Iterations and cycles: Langchain has been a highly popular and useful library to help create a chain of tasks for generative AI. But these chains are not one-and-done. They are fundamentally an experiment and so we must prepare ourselves, our teams, and our enterprises for cycles of these chains and iterate on our experiments as we progress through these chains of tasks.

Let’s explore some frequently encountered solutions to problems in context: patterns. The patterns we will cover here are more iteration patterns or cycle patterns – iterations or “cycles” in your chain of tasks. For example, the chain that starts with you prompting a language model to obtain a completion or “get an answer” from an LLM (large Language model). It’s important that we establish a cycle and evaluate the outcome and iterate. I've structured it as a progression toward more advanced strategies and patterns for completing tasks assigned to the LLM, increasing in complexity and sophistication.

Below is a diagram that includes almost all the cycles and iterations we discuss in this article. Please use it as an indicative reference for the art of the possible and adapt to your specific enterprise needs.

Figure 1: Generative AI lifecycle patterns

These cycles collectively represent more sophisticated or more mature ways of handling the complexities of generative AI for the enterprise.

Each of the subsequent “cycles” comprises:

  • prompt → FM → completion
    expanded into
  • prompt → Tuned Model → Completion,
  • prompt → RAG | FLARE→ Model → Completion,
  • prompt → Model → Completion → Grounding,
  • prompt → ToT → Model → ToT → Completion steps.

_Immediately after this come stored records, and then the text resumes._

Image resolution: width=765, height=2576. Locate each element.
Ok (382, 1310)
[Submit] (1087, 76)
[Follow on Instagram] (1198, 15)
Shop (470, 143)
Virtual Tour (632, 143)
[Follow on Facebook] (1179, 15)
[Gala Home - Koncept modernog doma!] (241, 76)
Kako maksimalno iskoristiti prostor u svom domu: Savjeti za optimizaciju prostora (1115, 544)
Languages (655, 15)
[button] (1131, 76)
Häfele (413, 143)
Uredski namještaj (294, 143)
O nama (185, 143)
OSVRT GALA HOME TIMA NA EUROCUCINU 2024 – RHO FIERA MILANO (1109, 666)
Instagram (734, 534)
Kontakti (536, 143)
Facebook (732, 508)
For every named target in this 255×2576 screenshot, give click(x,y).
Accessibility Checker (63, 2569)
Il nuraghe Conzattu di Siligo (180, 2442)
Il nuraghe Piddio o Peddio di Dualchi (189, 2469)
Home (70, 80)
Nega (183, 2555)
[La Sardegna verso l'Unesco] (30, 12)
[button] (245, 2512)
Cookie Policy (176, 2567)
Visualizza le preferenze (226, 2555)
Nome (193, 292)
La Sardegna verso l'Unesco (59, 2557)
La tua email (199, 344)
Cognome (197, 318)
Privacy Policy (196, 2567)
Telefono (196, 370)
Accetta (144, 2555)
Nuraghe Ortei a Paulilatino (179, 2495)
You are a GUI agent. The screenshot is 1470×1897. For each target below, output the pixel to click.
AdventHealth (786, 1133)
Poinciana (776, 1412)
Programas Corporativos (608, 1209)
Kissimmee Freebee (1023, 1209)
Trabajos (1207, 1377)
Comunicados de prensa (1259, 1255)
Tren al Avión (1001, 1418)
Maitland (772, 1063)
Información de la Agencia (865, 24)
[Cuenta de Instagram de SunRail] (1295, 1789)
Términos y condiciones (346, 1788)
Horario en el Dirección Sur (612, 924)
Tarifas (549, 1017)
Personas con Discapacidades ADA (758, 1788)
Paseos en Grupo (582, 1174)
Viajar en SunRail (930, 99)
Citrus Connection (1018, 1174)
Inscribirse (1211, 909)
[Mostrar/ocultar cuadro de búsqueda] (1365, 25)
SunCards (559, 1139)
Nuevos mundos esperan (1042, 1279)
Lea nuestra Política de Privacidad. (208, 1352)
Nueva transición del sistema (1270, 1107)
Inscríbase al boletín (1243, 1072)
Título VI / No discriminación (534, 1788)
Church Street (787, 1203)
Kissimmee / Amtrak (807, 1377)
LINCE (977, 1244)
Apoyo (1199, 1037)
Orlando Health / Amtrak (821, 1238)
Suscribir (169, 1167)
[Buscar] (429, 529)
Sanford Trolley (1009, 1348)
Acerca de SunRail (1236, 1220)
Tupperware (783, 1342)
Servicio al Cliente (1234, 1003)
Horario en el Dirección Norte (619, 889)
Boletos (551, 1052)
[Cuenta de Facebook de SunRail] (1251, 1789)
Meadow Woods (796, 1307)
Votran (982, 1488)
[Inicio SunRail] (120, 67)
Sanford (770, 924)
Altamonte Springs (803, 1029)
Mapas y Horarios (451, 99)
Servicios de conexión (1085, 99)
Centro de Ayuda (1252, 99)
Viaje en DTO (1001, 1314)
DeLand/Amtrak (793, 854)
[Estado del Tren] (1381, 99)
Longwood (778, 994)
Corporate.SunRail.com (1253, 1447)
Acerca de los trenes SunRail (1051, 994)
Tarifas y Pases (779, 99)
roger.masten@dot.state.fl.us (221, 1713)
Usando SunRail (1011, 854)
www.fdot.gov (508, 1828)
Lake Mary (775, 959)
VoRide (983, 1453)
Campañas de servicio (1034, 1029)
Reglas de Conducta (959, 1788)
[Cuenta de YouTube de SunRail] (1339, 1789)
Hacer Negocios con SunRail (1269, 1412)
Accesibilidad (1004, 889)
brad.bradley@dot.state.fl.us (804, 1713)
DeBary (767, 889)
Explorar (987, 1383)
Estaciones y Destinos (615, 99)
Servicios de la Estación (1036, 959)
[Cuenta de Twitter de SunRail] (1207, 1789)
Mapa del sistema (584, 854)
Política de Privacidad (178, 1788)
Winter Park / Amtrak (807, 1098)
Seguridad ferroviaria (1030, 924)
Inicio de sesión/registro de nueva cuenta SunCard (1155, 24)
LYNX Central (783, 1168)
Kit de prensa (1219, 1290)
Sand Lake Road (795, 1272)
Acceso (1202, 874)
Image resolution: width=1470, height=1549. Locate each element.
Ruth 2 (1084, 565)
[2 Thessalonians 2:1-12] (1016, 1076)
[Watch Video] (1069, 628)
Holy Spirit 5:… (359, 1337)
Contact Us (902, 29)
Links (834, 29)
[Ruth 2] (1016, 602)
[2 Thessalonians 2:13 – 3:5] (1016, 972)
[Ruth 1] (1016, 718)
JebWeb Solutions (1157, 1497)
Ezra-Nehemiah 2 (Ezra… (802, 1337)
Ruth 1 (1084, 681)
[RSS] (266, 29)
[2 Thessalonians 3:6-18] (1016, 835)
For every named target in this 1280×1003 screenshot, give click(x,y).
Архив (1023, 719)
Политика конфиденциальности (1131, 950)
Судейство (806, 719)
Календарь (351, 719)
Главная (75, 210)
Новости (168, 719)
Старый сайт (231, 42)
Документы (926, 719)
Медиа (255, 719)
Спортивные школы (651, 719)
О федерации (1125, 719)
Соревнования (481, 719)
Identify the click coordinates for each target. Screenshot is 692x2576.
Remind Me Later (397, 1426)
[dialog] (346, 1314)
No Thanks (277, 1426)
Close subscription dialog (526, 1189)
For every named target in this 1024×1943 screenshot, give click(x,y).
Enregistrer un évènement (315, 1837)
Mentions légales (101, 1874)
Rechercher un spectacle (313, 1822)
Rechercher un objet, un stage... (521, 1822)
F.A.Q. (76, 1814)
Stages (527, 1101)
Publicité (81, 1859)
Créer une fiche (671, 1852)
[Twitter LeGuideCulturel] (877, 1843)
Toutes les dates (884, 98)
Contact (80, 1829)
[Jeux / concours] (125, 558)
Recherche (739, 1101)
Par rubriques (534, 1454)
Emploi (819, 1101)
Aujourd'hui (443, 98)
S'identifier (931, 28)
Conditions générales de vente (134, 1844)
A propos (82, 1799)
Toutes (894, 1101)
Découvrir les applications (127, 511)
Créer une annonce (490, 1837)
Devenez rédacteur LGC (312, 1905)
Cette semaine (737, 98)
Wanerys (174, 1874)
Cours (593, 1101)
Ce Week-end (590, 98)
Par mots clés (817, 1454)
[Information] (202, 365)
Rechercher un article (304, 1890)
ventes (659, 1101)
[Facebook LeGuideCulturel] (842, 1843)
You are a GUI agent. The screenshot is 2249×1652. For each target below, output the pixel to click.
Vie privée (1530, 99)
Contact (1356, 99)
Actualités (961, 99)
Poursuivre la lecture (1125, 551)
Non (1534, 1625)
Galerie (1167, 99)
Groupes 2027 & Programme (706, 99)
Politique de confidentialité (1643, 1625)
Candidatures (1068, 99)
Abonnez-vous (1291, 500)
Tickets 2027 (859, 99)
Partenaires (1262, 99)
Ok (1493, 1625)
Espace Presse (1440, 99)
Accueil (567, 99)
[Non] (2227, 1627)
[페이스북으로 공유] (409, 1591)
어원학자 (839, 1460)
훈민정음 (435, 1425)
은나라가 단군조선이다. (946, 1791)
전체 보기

For example, let’s start with a simple one:

Prompt → Foundation Model → Adaptation → Completion
(“Translate to French”) (Initial Translation) (Validation) (“Bonjour, comment ça va?”)

Maturity Level 1: Prompt, In-Context Learning, and Chaining

Prompt it and TICL it (Textual In-Context Learning)

Select a model, prompt it, get a response, assess the response, re-prompt until your responses cumulatively give you what you want: a product description, a summary with a certain format, a SQL statement that runs, python code that is generated, etc.

In-context learning (ICL) is a method of prompt engineering that allows language models to learn tasks from a few examples. In this method, a model is given a prompt with examples of a task in natural language. The model learns to solve the task without any change to its weights. ICL has become a new paradigm for NLP.

ICL has very similar goals to few-shot learning: to enable models to learn contextual data without extensive tuning. However, fine-tuning a model involves a supervised learning setup on a target dataset. In ICL, a model is prompted with a series of input–label pairs without updating the model’s parameters.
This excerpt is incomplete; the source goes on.